Wednesday, August 10, 2005

Snowy Egrets for Breakfast; also Ghosts of Camping Past and of Empires

Well camping at St. Andrews State Park, near Panama City Beach, FLA (July 22 - 25), was fun – actually we did little “camping”, no fire, no hotdogs, the only meals we ate at the camp site were breakfasts and those were granola bars and poptarts straight out of the box. It was hot and humid, the air heavy with mosquitos, and our tent contained two large box fans connected to a long extension cord out to the power box; not exactly a serene sleeping environment. On the other hand our tent was pitched 20 feet from the bay, with crabs scurrying in the underbrush along the lapping shoreline. Each morning and one evening a snowy egret landed on the over-water roots of a large pine tree that provided us with “thank god” levels of shade for our site. We sat in our folding chairs, 10 feet from the water and the 3 foot tall bird as it fished and waded, first to the left and then back to the right.

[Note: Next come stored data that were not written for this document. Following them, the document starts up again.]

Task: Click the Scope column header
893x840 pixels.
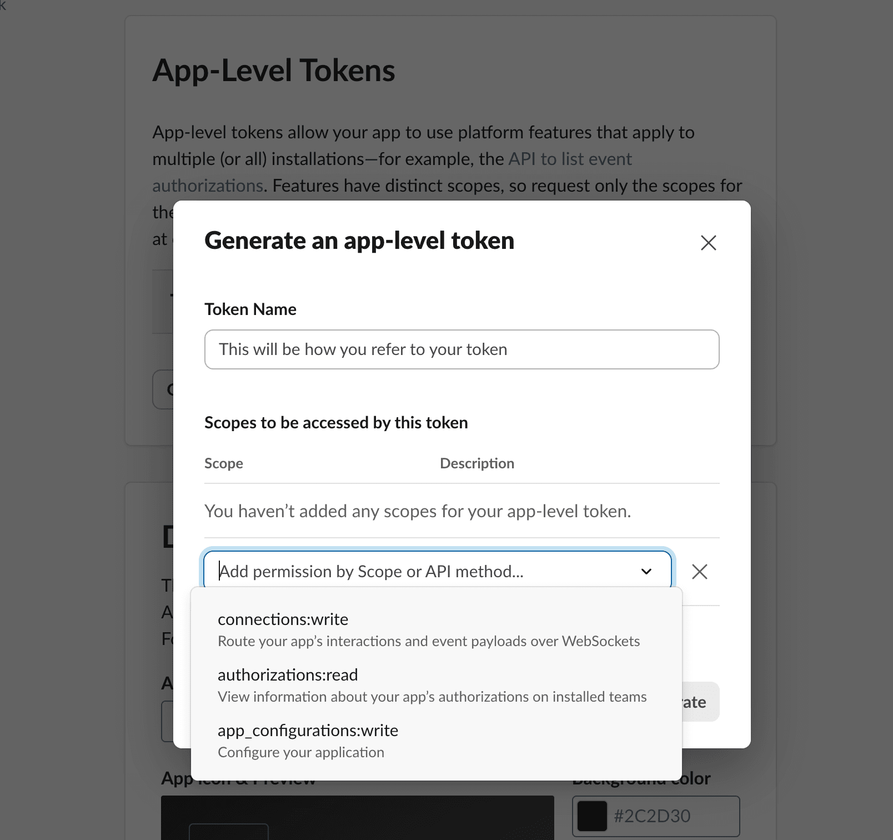Action: coord(224,463)
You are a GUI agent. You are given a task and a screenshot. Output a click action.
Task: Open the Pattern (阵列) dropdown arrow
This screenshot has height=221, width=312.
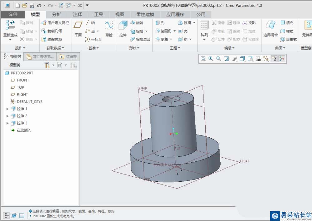[204, 40]
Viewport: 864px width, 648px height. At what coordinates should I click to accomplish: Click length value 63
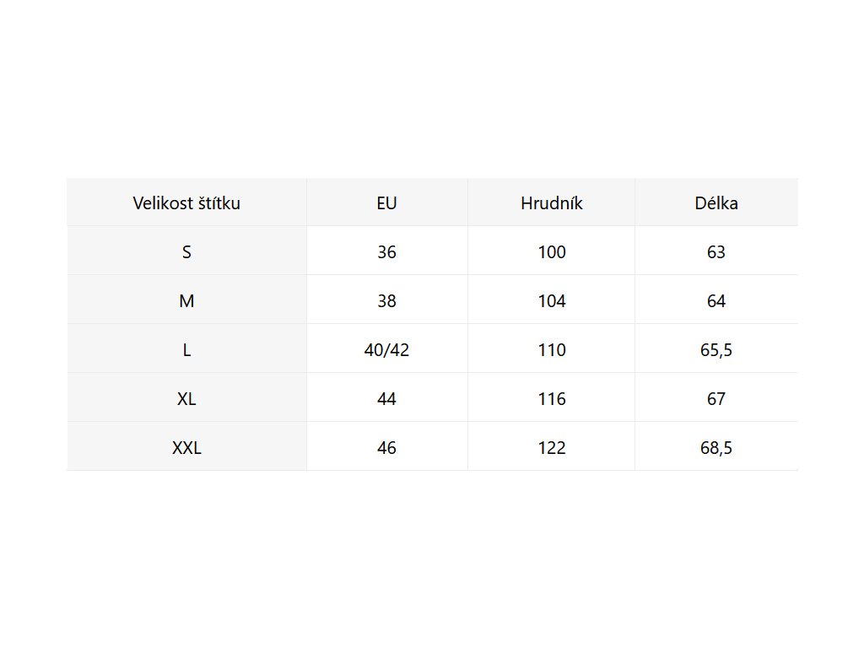(716, 252)
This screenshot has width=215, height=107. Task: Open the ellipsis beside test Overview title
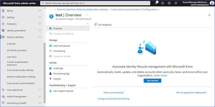coord(87,15)
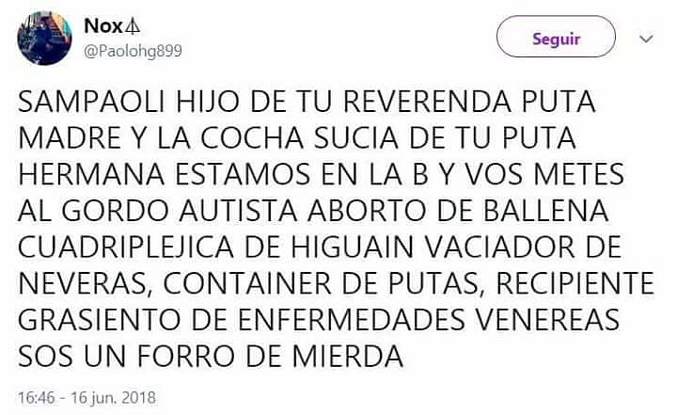Expand the tweet options chevron menu
This screenshot has height=415, width=677.
646,39
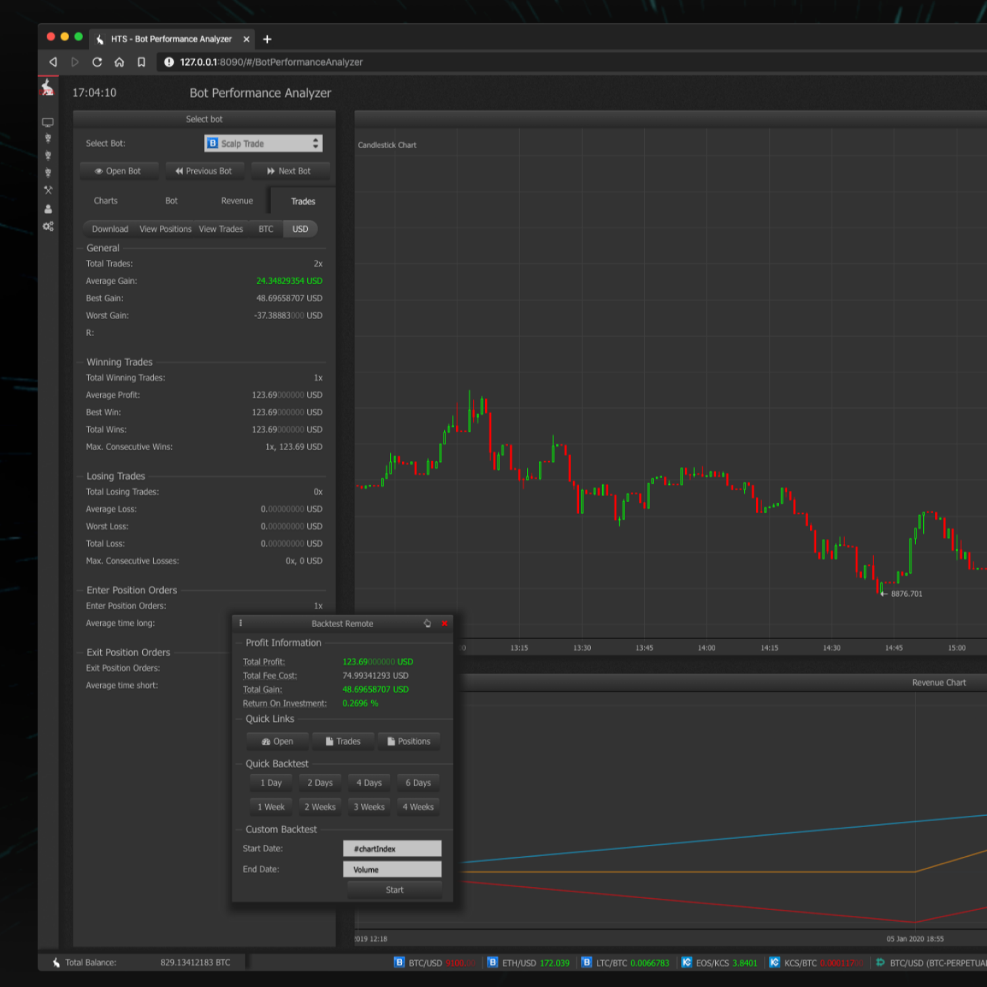
Task: Open the settings gears icon in sidebar
Action: 47,226
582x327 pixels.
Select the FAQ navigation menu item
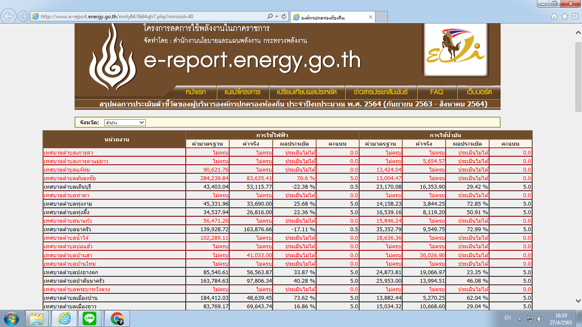[x=436, y=92]
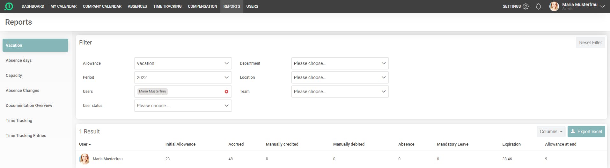
Task: Open the Company Calendar menu item
Action: (x=102, y=6)
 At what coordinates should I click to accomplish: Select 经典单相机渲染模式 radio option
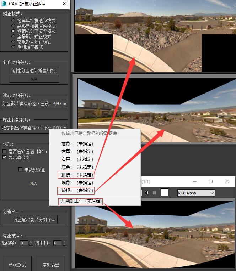14,21
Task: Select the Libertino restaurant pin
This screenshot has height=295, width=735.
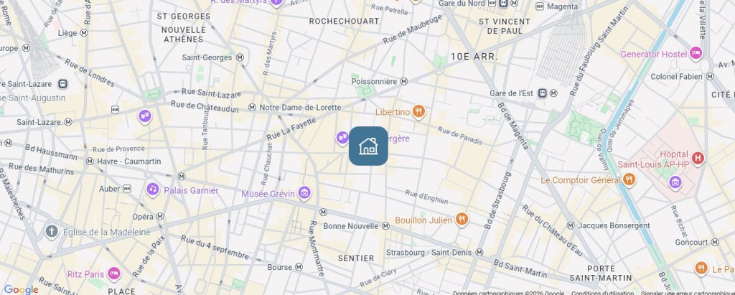Action: click(x=418, y=112)
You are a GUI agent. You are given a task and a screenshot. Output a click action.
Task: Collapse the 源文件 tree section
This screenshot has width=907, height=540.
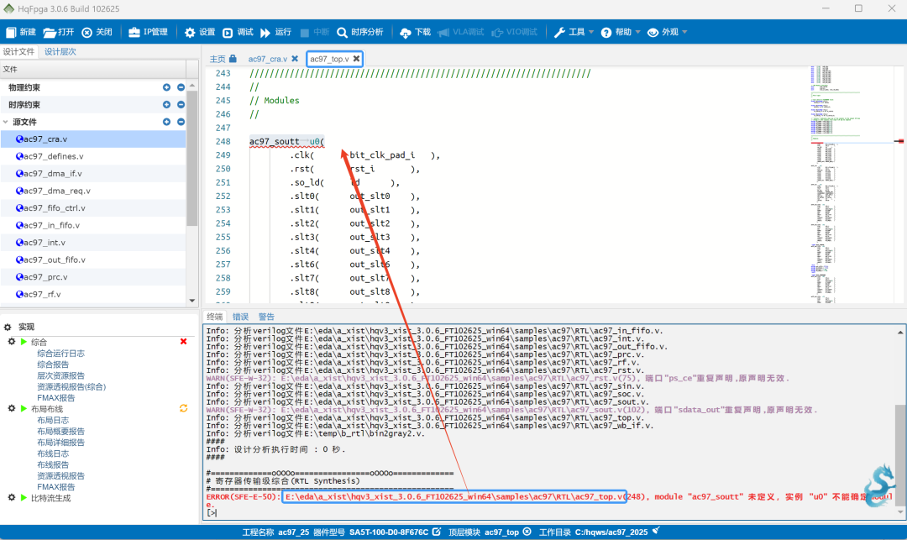(7, 122)
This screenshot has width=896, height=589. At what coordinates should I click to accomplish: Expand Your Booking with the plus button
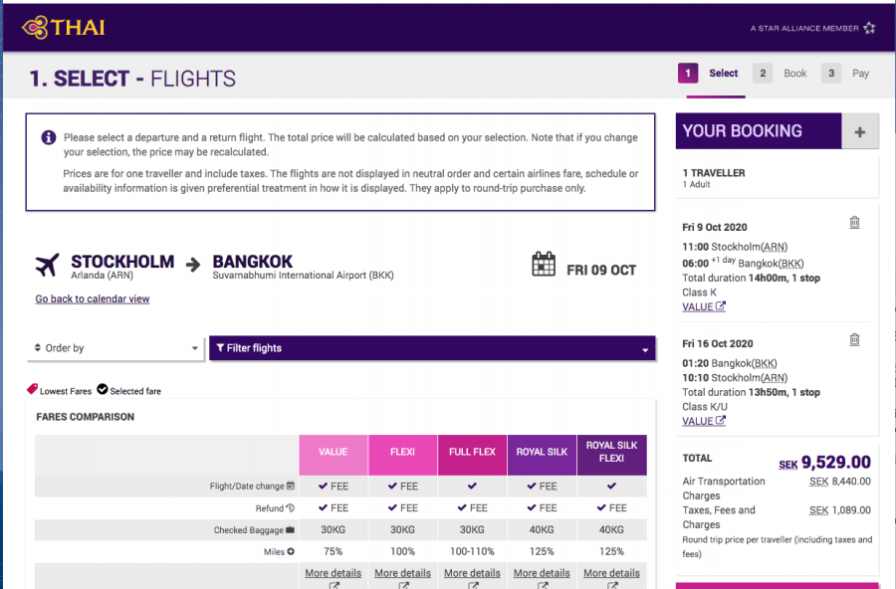pyautogui.click(x=859, y=131)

We also saw deer and an alligator and dolphins and a sting ray and fish and many other birds from cardinals and blue jays to woodpeckers to herons. The gulf water was warm and friendly.



One night Caralyn was having trouble falling to sleep and I told her tales of camping with cousins in my childhood. I told her of lifting cottonwood logs, building bridges to escape across swollen streams and of finding isolated cabins and locking their locations up as secrets among us cousins by piling our hands together, each with its fingers in a “V” shape and the last free hand sticking an index finger down the center to lock it up until that lock be remade by exactly those present and undone the same way. After that she slept, from enchantment or from boredom or from exhaustion I can’t be sure, but we did plenty away from the tent to tire all of us. We spent hours on the beach, sailed an excellent Pirate Cruise, played Goofy Golf, ate seafood, went to the arcades and dropped too many quarters into the machines that pile quarters and push them with a little moving wall, the droppee hoping to have more quarters pushed over the edge and out to him than he drops in the top. It was a good time but parts were uncomfortable and I don’t expect any of us to remember those parts in a few decades.